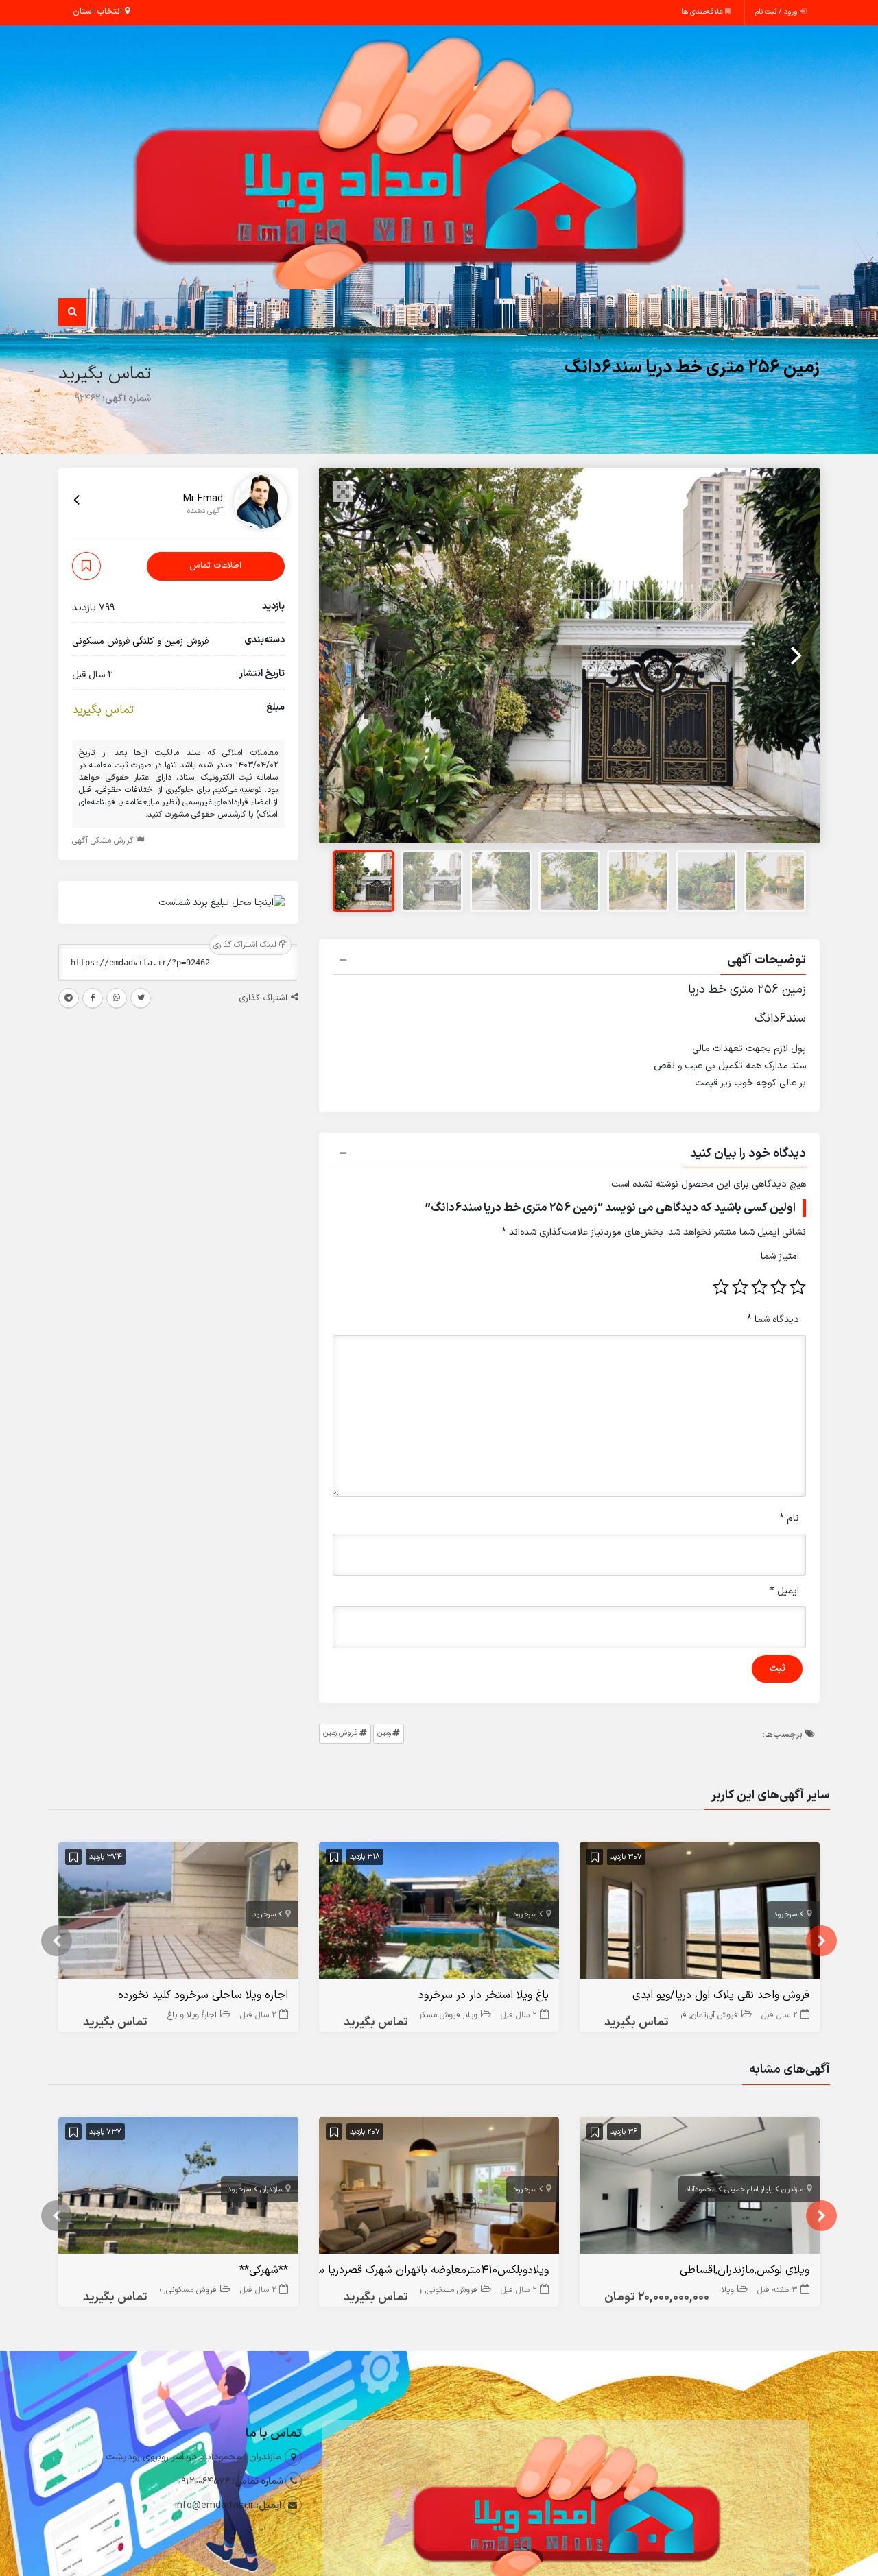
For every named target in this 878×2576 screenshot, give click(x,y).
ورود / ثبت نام (777, 12)
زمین (384, 1733)
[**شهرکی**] (178, 2188)
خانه (812, 315)
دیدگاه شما (773, 1319)
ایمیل (784, 1591)
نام (789, 1518)
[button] (569, 962)
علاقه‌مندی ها (703, 12)
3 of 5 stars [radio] (759, 1287)
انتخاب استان (99, 12)
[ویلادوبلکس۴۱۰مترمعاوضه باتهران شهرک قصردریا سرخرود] (439, 2188)
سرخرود (785, 1915)
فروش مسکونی (770, 315)
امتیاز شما (780, 1256)
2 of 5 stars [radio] (778, 1287)
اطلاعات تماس (215, 566)
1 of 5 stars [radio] (798, 1287)
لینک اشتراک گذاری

Exercise prompt | Beginning with the line that holds "2 of 5 stars [radio] (778, 1287)", copy the entries exactly to their last line, and leave out every earlier line.

Result below |
2 of 5 stars [radio] (778, 1287)
اطلاعات تماس (215, 566)
1 of 5 stars [radio] (798, 1287)
لینک اشتراک گذاری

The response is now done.